Typographical Errors
None yet!
5.4 Assignment
5.4.1 Palm 5.3(a)
Main thing to note here is that as you zoom in on the roots, the resolution gets progressively worse. Once you get a general idea of the root location, your zoomed-in plot may reveal that you aren't as close as you think you are. You might need to iterate with a few guesses of where the root is before getting it to three decimal places.

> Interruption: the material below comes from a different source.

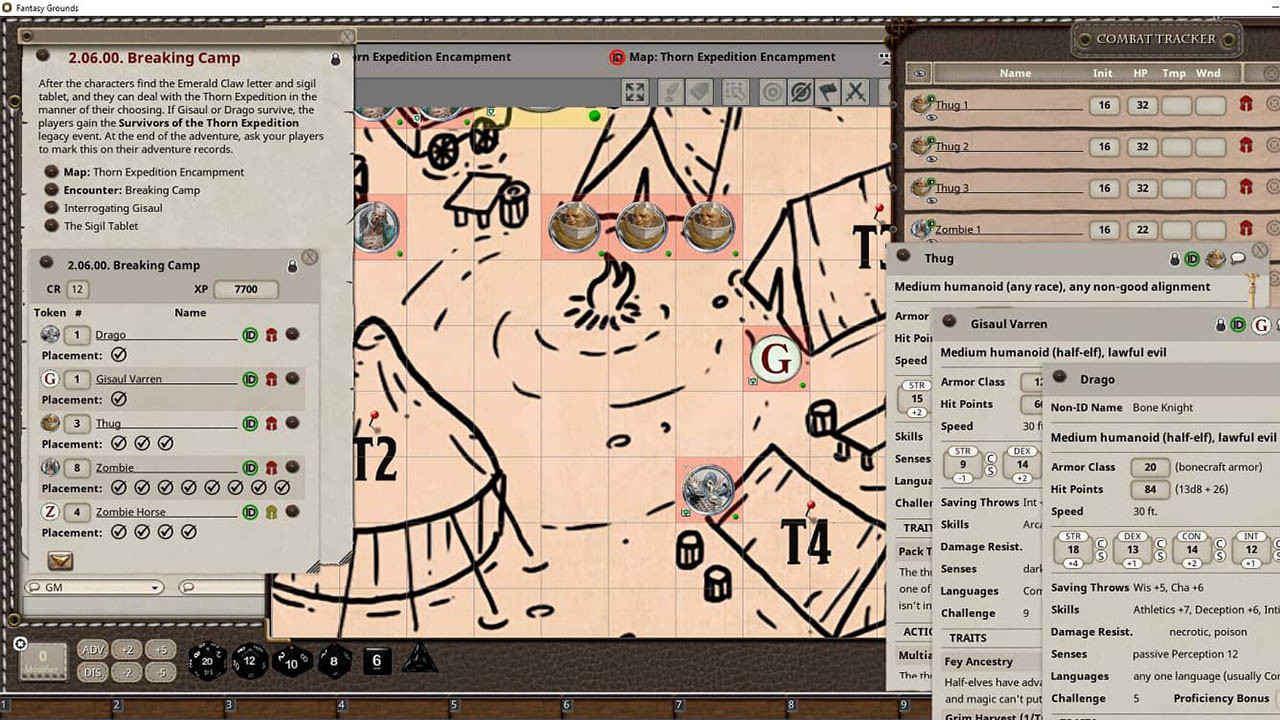
Task: Click the crossed-swords icon on the map toolbar
Action: (x=856, y=93)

Also note that you can break the figure window up into rectangles of different sizes as long as no rectangle overlaps another. In this case, there are two columns of subplots; the left one is broken into two rows and the right one into three.
5.4.2 Palm 5.21/6.7
Just three different ways of looking at a data set!
5.4.3 Chapra 3.9
The core of this problem is to learn how to make a surface plot with contours. MATLAB:Plotting_Surfaces contains a great deal of information about this process. The meshgrid
command is especially important.
5.4.4 Palm 5.33
The main programming concepts here are creating contour plots and imagesc plots. More information on the former can be found at MATLAB:Contour_Plots
5.4.5 Palm 5.36
The main programming concepts here are using meshc and surfc. Check to make sure you calculated the radii correctly -- the high potential should be closer to the larger charge.
5.4.6 Palm 4.28
This problem expands on making surface plots to using 2-D matrices to solve optimization problems. MATLAB:Plotting_Surfaces and MATLAB:Contour_Plots will be useful in making the plots. The section MATLAB:Plotting_Surfaces#Finding_Minima_and_Maxima_in_2-D will be especially helpful in terms of finding the best location for the distribution center.

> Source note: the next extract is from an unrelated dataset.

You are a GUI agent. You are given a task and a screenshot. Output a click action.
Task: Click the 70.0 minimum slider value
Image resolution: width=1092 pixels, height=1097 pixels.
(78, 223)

When testing your code, best bet is to write code to first calculate the distances between one customer and your grid of points. Make a surface plot of that to see if the distance calculations are 0 at the customer and increase radially from there. You can make a one customer data file by running MakeCustomers
and entering 1 as the NetID. Then try to figure out how to get the cost function for just that one customer and plot it. With one customer, you can also try to get the rest of the plots as well as the customer map working. You can also find the ideal location and its cost - it should be where the customer is (which is (-22, 4) using MakeCustomers
for one customer) and the cost should be free.
Once you have figured out one customer, put some thought into the work you need to do for two customers - how are you going to get and store the locations and volumes? What's the best way to get the total cost at each location for two customers? For N customers? Note that with two customers the best location will be at (12, -8) because that grid point happens to be closest to the straight line between the customer at (9,-28) and the customer at (15,11); since the two customers have equal volumes, the optimal location is anywhere along that straight line. You can see this in the contour plot:
Also, Douglas Adams wrote funny books.